--- start Dataset extract ---

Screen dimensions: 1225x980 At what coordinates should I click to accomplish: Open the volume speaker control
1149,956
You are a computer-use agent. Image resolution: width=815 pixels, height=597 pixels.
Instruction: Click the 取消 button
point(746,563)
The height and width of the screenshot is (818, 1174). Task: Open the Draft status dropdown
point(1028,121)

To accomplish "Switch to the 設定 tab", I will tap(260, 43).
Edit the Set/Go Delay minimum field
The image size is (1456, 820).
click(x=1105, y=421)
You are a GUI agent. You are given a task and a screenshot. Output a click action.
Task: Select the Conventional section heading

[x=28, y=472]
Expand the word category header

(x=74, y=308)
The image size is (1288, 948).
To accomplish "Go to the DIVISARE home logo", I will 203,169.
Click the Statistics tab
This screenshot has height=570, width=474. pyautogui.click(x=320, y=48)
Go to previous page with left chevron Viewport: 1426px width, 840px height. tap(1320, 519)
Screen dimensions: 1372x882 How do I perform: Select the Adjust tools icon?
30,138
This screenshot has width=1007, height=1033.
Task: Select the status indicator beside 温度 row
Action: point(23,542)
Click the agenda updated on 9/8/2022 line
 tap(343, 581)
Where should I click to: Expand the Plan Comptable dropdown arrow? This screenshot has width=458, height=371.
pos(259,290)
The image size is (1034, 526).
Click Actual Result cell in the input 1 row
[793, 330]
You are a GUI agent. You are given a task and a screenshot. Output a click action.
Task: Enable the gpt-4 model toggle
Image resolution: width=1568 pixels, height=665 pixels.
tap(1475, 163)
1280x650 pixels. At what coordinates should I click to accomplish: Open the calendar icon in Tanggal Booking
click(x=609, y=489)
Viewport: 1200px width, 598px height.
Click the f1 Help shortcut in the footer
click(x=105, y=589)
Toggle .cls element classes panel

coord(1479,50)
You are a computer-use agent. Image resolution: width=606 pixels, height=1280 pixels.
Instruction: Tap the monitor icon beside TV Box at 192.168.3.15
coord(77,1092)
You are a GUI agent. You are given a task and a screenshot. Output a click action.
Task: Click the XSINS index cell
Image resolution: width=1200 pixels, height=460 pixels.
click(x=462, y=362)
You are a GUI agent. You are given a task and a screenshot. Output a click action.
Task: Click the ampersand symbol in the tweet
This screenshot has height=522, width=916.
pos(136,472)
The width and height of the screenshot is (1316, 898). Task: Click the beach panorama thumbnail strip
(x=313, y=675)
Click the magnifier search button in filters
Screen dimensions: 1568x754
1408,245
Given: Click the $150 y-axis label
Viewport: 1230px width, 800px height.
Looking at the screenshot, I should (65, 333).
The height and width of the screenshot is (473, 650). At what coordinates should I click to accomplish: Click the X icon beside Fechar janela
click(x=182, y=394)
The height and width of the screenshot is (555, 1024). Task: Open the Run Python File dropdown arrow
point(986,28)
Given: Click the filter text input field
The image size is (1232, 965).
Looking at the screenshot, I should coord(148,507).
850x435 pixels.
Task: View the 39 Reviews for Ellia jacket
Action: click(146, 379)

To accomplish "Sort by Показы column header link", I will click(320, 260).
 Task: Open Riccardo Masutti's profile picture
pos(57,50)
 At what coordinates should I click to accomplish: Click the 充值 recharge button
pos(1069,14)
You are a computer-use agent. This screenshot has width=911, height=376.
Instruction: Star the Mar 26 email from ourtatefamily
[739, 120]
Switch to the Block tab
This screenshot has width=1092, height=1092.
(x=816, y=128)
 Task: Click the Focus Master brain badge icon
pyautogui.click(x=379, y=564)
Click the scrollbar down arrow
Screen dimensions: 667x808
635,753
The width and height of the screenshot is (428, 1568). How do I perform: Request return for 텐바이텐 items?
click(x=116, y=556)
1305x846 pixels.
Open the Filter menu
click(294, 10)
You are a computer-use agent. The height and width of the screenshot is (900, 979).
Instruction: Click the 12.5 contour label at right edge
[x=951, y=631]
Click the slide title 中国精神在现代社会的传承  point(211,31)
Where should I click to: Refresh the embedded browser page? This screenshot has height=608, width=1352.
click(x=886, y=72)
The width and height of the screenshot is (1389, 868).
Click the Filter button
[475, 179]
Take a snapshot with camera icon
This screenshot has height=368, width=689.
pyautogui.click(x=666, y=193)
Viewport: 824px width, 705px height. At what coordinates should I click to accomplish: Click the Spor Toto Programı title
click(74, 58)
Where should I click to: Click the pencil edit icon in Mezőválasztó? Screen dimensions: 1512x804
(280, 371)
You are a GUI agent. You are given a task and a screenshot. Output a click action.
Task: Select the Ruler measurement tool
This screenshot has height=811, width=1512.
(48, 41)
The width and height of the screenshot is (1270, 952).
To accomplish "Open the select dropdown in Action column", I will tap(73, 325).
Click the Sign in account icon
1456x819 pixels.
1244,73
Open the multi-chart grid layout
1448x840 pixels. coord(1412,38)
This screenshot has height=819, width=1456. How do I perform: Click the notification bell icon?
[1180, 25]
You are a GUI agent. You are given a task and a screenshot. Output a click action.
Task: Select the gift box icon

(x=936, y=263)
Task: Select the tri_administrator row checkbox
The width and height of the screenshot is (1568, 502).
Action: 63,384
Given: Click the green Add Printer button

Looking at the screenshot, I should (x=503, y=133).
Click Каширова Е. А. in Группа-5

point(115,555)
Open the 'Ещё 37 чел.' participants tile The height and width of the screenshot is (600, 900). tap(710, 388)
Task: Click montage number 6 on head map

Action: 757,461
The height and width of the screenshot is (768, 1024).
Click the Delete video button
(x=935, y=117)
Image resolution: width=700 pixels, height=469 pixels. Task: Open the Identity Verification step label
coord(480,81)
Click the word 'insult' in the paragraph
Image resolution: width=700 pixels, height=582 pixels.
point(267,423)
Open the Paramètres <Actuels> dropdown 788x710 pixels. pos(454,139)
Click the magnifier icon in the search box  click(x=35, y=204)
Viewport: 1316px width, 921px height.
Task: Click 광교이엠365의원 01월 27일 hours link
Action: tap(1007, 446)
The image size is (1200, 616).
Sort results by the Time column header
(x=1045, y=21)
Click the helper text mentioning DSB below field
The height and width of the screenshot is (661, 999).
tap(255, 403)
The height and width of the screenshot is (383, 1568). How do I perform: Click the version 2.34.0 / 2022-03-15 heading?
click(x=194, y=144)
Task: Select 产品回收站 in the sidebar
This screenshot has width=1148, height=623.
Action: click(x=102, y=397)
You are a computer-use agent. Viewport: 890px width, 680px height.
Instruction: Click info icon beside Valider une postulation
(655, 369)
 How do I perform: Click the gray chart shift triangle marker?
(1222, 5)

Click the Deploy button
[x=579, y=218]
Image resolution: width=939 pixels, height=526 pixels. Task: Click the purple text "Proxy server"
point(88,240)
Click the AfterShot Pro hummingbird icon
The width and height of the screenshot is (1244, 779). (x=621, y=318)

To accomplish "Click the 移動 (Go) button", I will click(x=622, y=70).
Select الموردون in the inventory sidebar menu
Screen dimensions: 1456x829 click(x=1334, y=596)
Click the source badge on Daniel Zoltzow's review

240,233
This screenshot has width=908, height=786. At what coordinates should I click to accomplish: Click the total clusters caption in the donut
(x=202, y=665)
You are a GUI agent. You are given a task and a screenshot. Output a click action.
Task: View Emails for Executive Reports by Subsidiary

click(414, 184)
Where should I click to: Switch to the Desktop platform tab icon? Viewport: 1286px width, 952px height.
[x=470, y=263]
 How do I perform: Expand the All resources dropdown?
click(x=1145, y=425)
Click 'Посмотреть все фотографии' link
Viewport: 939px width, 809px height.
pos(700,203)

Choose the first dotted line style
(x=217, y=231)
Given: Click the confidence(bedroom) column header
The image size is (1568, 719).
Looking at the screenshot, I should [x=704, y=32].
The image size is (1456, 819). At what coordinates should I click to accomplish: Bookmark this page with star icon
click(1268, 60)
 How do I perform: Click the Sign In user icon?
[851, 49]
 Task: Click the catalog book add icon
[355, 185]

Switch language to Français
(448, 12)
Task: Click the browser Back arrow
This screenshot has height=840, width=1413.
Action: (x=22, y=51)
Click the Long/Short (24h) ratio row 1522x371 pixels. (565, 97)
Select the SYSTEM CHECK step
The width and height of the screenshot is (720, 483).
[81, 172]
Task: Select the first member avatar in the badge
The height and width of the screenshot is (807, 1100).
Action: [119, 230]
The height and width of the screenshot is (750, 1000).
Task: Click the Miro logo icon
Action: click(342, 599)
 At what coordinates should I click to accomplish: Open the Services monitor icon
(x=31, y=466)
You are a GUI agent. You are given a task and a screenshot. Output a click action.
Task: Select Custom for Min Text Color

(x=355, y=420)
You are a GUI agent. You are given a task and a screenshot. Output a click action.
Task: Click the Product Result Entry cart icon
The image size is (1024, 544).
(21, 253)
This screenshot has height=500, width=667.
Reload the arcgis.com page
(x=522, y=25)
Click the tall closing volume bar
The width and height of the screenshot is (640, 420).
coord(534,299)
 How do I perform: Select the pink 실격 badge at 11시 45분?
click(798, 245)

--- end Dataset extract ---

▶ [Instruction]:
Reproduce verbatim the stretch of data from the line containing "Task: Open Riccardo" through the line containing "pyautogui.click(x=666, y=193)", including both of those lines.

▶ [Task answer]:
 Task: Open Riccardo Masutti's profile picture
pos(57,50)
 At what coordinates should I click to accomplish: Click the 充值 recharge button
pos(1069,14)
You are a computer-use agent. This screenshot has width=911, height=376.
Instruction: Star the Mar 26 email from ourtatefamily
[739, 120]
Switch to the Block tab
This screenshot has width=1092, height=1092.
(x=816, y=128)
 Task: Click the Focus Master brain badge icon
pyautogui.click(x=379, y=564)
Click the scrollbar down arrow
Screen dimensions: 667x808
635,753
The width and height of the screenshot is (428, 1568). How do I perform: Request return for 텐바이텐 items?
click(x=116, y=556)
1305x846 pixels.
Open the Filter menu
click(294, 10)
You are a computer-use agent. The height and width of the screenshot is (900, 979).
Instruction: Click the 12.5 contour label at right edge
[x=951, y=631]
Click the slide title 中国精神在现代社会的传承  point(211,31)
Where should I click to: Refresh the embedded browser page? This screenshot has height=608, width=1352.
click(x=886, y=72)
The width and height of the screenshot is (1389, 868).
Click the Filter button
[475, 179]
Take a snapshot with camera icon
This screenshot has height=368, width=689.
pyautogui.click(x=666, y=193)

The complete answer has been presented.